Predicted value of decision forest regression.

It can be seen from Fig. 4 that there is a peak between the predicted value range (–0.15, 0.15] (i.e. the predicted value is near 0) and another peak between the predicted value range is (0.9, 1.05] (i.e. the predicted value is near 1). This result indicates that about half of the emails in the data set participating in the test can be predicted as spam or non-spam, and the distinction between tow peaks is obvious. However, since Bayesian linear regression predicts the posterior probability distribution of a parameter, so it can be seen that forecasts are widely distributed. Moreover, there are still some emails that were divided into the fuzzy area of the middle of predicted range. This means that these mails are not obviously distinguished whether they belong to the non-spam or spam. The presence of these mails also reflected one flaw of the Bayesian linear regression method in the practical application: it requires a certain amount of samples to train the model to obtain good results.

From Fig. 5 we can see that all the predicted values are distributed in the interval [0, 1], and most of the mail can be classified as spam or non-spam. Compared to Bayesian linear regression method, the number of characteristic values predicted by the decision forest model in the middle fuzzy region is less. And the closer to the middle area (i.e. the predictive value of 0.5), the less number of divided mails are. The result indicates that the random decision forest has the advantages of high accuracy. The advantage is that only using more trees or setting a higher tree depth will make the model more adequately trained and ultimately make the prediction performance even better.

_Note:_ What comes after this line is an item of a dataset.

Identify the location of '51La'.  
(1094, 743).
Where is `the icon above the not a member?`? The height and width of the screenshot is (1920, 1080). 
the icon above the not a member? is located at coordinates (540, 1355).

By contrast, we can see that the decision forest regression algorithm has better performance than the Bayesian linear regression algorithm, and the predicted value is more close to the actual situation. The Mean Square Error (MSE) between the predicted value and the actual value in the random forest algorithm is 0.053, while the MSE between the predicted value and the actual value in the Bayesian linear regression algorithm is 0.111. Therefore, compared with the Bayesian linear regression algorithm, the accuracy of the random forest regression algorithm is improved by more than half, so it is a machine learning method with more accurate prediction, and can more accurately describe and predict experimental data.

5 Conclusion

In this paper, we conduct two experiments on Azure Machine Learning Studio platform using the Machine Learning methods of Bayesian linear regression and random decision forest regression to detect a given set of spam data. Through the experimental results, we can see the difference of the prediction results caused by the difference of the two methods. The Bayesian linear regression method is based on the posterior probability distribution of the characteristic parameters, so its predicted values are relatively scattered. However, the random decision forest method uses the least square error criterion to generate the binary tree for feature selection. Compared to the Bayesian linear regression method, it has higher accuracy, and the random decision forest regression also has the advantages of simple modeling and fast training speed, so it is very suitable as a benchmark model of machine learning. With the continuous development of artificial intelligence technology and the continuous advancement of machine learning technology, researchers will surely reach a new level of spam classification to meet the needs of users for a good email communication environment. The likely direction for spam detection is to produce a better classification standard, such as extracting more complex and accurate attributes that can determine spam attributes as feature signatures. In addition, researchers can develop more excellent low complexity gain algorithms based on random decision forests, such as neural networks. Therefore, the development of a more accurate and faster spam detection method is one of the future development directions in the field of machine learning.